Regular Use of Authorized Overtime
One additional area in VBA that merits scrutiny by the Committee is the use of mandatory or “authorized overtime” as a regular practice to address increased workload. While VBA continues its myriad efforts to develop a new paperless, rules-based process for developing and adjudicating claims, it has relied on increased manpower to meet the current workload requirements. As the total number of claims filed has grown to over 1.2 million per year, VBA has hired several thousand new employees to try and keep pace. In addition, we understand that most VAROs have also increased the regular use of “authorized overtime” by employees in an attempt to meet production goals. We have concerns about whether sufficient and cost-effective productivity gains can be achieved through heavy reliance on overtime. More importantly, we have concerns about the effects on quality if employees are being mandated to work under the pressure and strain from extended hours. We recommend that the Committee examine VBA’s use of overtime and further examine whether VBA’s personnel projections and staffing models are accurately meeting their workload requirements.
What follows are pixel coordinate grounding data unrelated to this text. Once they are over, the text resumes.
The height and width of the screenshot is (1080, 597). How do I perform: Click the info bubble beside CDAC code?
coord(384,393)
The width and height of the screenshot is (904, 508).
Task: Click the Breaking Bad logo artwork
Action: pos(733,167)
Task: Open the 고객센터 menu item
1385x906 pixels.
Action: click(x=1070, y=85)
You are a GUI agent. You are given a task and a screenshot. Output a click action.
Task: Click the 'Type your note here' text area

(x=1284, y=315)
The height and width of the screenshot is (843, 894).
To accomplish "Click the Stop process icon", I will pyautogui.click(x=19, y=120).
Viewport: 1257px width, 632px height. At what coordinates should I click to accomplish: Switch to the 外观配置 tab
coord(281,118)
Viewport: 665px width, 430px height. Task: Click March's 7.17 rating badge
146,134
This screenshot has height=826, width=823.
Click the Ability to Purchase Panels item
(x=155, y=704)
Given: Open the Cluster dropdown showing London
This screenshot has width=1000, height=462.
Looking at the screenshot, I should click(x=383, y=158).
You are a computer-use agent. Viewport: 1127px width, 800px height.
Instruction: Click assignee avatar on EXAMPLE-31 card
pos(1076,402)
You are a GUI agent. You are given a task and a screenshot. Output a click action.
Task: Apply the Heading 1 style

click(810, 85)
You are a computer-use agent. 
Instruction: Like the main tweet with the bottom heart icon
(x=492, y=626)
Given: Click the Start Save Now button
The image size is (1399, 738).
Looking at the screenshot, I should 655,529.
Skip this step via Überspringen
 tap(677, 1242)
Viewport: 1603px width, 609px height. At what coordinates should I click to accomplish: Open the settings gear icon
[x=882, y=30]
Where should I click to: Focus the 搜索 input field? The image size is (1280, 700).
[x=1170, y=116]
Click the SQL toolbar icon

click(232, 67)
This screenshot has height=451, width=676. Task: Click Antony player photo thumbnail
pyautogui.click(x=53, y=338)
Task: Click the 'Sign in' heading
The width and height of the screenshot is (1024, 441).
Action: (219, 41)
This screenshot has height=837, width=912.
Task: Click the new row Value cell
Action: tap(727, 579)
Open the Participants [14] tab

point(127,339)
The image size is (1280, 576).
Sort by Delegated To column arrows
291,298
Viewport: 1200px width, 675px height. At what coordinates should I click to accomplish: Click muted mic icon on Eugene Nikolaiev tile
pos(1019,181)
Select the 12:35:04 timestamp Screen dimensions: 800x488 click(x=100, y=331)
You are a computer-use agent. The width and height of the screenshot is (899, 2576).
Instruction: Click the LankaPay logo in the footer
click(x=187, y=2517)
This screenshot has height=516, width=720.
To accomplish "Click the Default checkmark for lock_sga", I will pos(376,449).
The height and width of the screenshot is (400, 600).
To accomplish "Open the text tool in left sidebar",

Finally, I do want to add one comment about the issue of Senior Executive Service (SES) bonuses that was discussed in our joint VSO letter and in my colleague’s testimony today. While it is important for Congress and VA to consider whether it is appropriate to provide SES bonuses at a time when federal employees are in the midst of a two-year federal pay freeze, we would not want to see VA put at a competitive disadvantage to other federal agencies. If Congress were to consider reducing or eliminating SES bonuses for any time period, it must do so across all federal agencies, not just target VA. We must ensure that those dedicated men and women who choose work that serves our veterans are equally valued and compensated as those who work elsewhere in the federal government.
Mr. Chairman, as we have pledged to you previously, we will continue to work with this Committee and others in Congress to identify areas within VA where there may be duplicative, ineffective, inefficient or wasteful use of VA resources. We share your desire to ensure that the precious funding dedicated to the care of America’s veterans, especially disabled veterans, achieve its intended purposes.
That concludes my testimony and I would be happy to respond to any questions you may have.